Jugueteé con mi comida un rato; necesitaba comer, no podía darme el lujo de enfermarme y parecer aún más débil ante Ryker. Tal vez iría al gimnasio a correr en la caminadora antes de empezar con mis tareas escolares, solo para despejar mi mente.
No podía dejar que me distrajera viéndolo con otra, incluso si se trataba de Amy. Él no me quería, lo sabía. Pero, literalmente, podría haber elegido a cualquier otra que no fuera ella. Solo deseaba que no me enviara señales contradictorias.

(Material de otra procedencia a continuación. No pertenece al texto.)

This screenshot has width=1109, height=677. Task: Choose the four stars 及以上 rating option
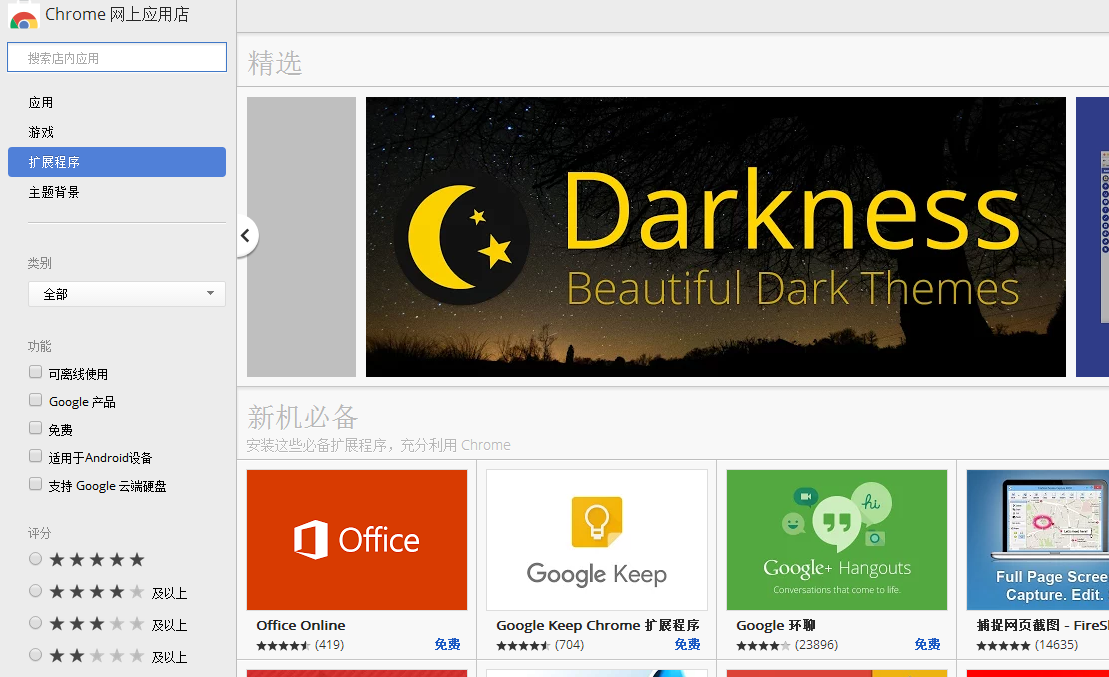36,592
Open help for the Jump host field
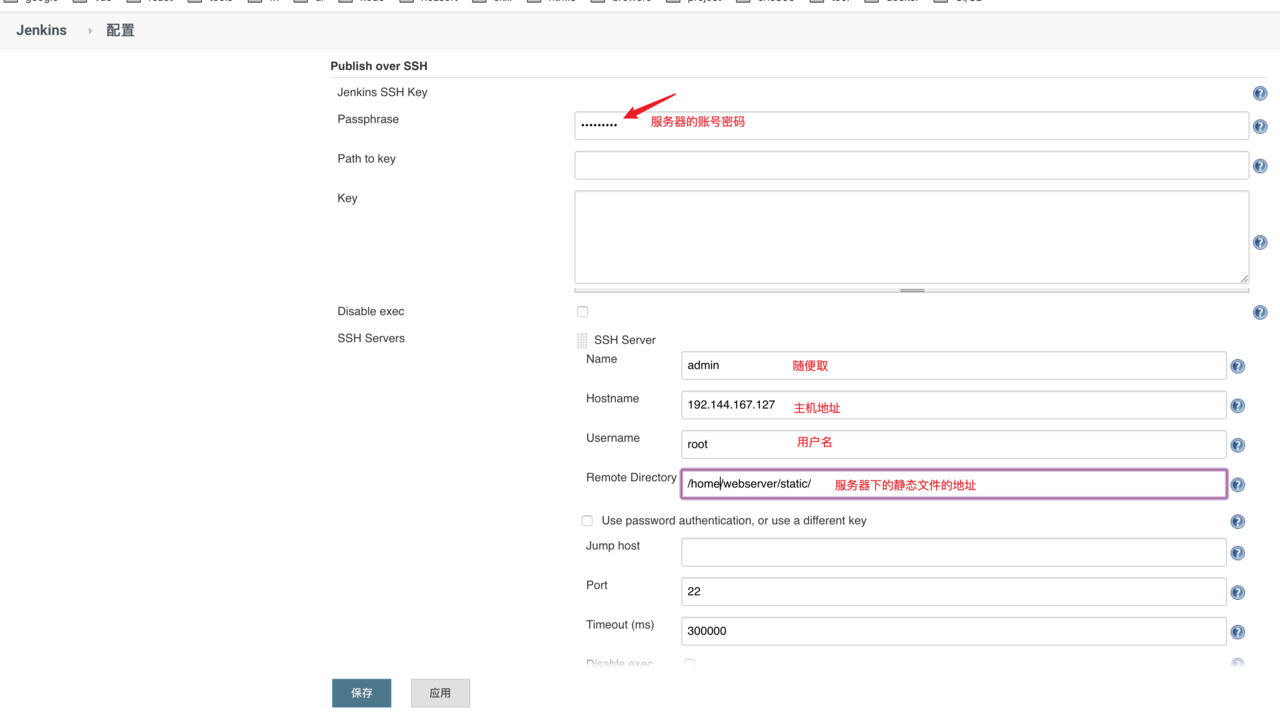 pyautogui.click(x=1237, y=552)
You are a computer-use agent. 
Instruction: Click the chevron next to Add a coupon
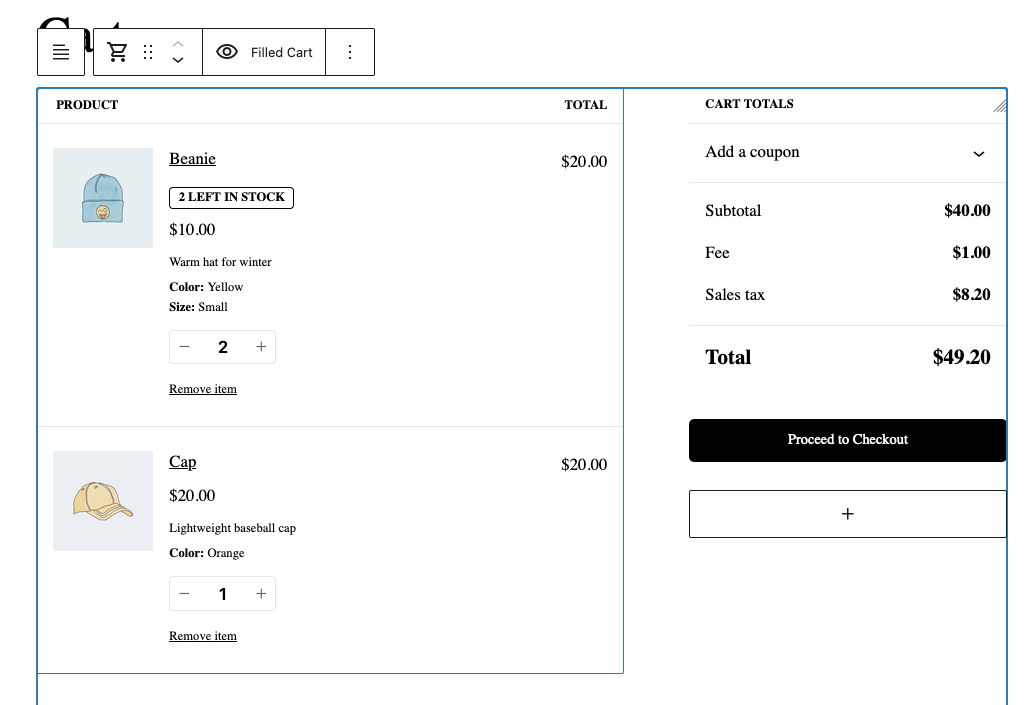[978, 154]
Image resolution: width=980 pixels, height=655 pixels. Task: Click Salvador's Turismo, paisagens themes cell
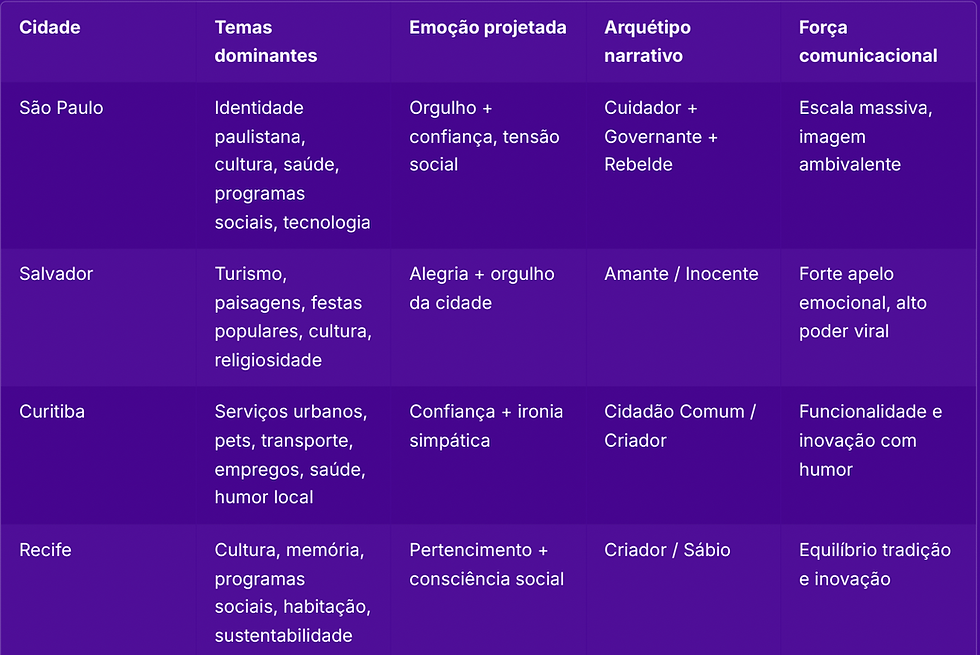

La noche anterior había sido como si él y su lobo estuvieran peleando por estar cerca de mí. Supuse que el asunto de ser compañeros probablemente obligaba a su lobo a querer estar cerca de mí. Pero no querían a una humana débil. Negué con la cabeza. Él no merecía ocupar tanto espacio en mi mente. Concéntrate, Ken. Saldría de esta.
Se escuchó un suave golpe en la puerta. La única que no entraba sin avisar era Robin, y probablemente era la única a la que no me importaba que invadiera mi espacio.
—Adelante —dije. Me metí otro bocado de comida en la boca; no podía permitir que se preocupara por mí y se distrajera de su trabajo real. No podía hacer que las únicas personas que eran amables conmigo se molestaran por meterlas en problemas con su Alfa.
—Oye, te vi salir. ¿Necesitas algo? —preguntó ella. Sabía que había visto a Amy entrar con Ryker, pero estaba tratando de esquivar esa parte de la conversación.